Sexta-feira, 29 Março

«La jalousie» (Ciúme) por Duarte Mata

É bastante memorável a tradição do amor no cinema francês. O amor, mas também o ciúme, como no caso de alguns dos melhores filmes de Truffaut (Angústia; Jules e Jim; A Mulher do Lado) ou de Godard (Masculino, Feminino; O Desprezo). Filmes muito pessoais e característicos que, numa simplicidade pouco romântica e sincera, conseguem fazer retratos originais e lúcidos dos atritos relacionais que surgem no quotidiano, qual teatro introspectivo onde um personagem representa os seus vários papéis herméticos. Com Ciúme, o mais recente trabalho de Philippe Garrel, essa tradição mantém-se firme.

Dividido em duas partes, “Mantive os anjos” e “Fogo na Pólvora”, Ciúme retrata a decadência amorosa de Louis, um pequeno ator na casa dos 30 (Louis Garrel, cada vez mais próximo de ser o Pierre Léaud da sua geração) que tenta arranjar um emprego para a sua atual namorada, Claudia (Anna Mouglalis). Charlotte, a filha do primeiro (a pequena e curiosa Olga Milshtein) admira a segunda, o que provoca um dos ciúmes do título na mãe da pequena (Rebecca Convenant), abandonada por Louis. Frustrada com o falhanço do seu amante, Claudia trai-o com um homem que lhe poderá dar a segurança e a independência financeira que precisa.

Sobre relações. Amantes, pais e filhos, irmãos, professores e alunos. Que podem levar à morte ou à esperança. Os fragmentos despedaçados com que as pessoas são feitas, a dor da perda e da sinceridade. A felicidade que pode estar num passeio num parque em família, ou o tormento de ouvir a filha dizer que a nova namorada do pai é “bestial”. Eis como definir o objeto raro que de que estamos diante.
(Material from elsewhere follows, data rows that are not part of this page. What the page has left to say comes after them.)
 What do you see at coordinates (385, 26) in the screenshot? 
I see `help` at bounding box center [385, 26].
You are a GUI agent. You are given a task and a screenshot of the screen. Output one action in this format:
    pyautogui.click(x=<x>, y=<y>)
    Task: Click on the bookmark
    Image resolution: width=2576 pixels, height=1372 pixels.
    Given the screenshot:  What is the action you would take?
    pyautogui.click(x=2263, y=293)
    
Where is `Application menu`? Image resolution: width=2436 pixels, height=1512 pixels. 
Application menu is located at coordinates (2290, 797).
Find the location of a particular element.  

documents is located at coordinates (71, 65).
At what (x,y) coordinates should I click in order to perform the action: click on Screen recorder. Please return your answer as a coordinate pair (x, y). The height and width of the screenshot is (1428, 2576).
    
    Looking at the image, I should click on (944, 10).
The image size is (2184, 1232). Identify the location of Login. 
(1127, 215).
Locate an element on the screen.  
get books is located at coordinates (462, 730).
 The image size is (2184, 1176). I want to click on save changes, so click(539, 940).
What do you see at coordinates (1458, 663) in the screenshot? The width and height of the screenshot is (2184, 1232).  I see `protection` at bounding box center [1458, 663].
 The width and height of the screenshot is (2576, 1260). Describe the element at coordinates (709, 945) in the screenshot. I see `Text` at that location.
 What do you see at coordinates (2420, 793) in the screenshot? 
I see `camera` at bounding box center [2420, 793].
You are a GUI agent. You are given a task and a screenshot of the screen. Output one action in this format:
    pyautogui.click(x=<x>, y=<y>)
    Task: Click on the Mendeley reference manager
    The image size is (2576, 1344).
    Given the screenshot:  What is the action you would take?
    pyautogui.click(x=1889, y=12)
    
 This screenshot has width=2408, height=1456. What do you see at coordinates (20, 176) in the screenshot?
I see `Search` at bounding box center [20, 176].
O filme desenvolve-se num preto-e-branco melancólico (como Os Amantes Regulares, um dos anteriores filmes do cineasta), filmado manualmente, numa precisão quase perfeita do diretor de fotografia Willy Kurant (responsável por anteriores trabalhos de Garrel, mas também por filmes de Pialat e Godard). O método de trabalho generoso do realizador – trabalho da cena nos ensaios, no plateau, e, por fim, depois de definidas as posições de câmara, o que resulta em takes únicos e raramente repetidos – atribui resultados satisfatórios, uma produção rápida e independente que não deve ser subestimada, dando o espaço mais que necessário para os seus atores se exprimirem e até mesmo improvisarem. De notar também a banda sonora íntima e variegada, da autoria de Jean-Louis Aubert, que confere uma sensibilidade adicional a cada cena que apoia.

Embora o argumento tenha sido escrito a oito mãos, é nas imagens que reside a poesia deste filme como, por exemplo, numa cena da primeira parte, onde uma mulher lava os pés de um idoso, quadro que o cenário bíblico já nos habitou mas que não deixa de ter a sua peculiaridade na história de um homem que não procura a expiação dos pecados do amor, mas sim é esta última que o encontra.

Por ter vários pormenores biográficos da família do realizador (o seu filho interpreta uma personagem baseada no seu pai; a criança do filme representa o próprio Garrel), este filme torna-se um convite para conhecer um artista e a sua opinião da cadeia de proximidades capaz de se estabelecer numa vida angustiada, o qual não quer ser recusado. É na família, diz-nos Garrel, que reside o amor incondicional. Nostálgico pelos mestres a quem presta homenagem, é o mais perto que tivemos recentemente desse espírito da Nouvelle Vague que muitos contemporâneos franceses tentam imitar, mas raros são os que o conseguem.

O melhor: A temática das relações e das suas fragilidades, a par de uma fotografia monocromática notável.
O pior: A debilidade da câmara tremida em algumas cenas.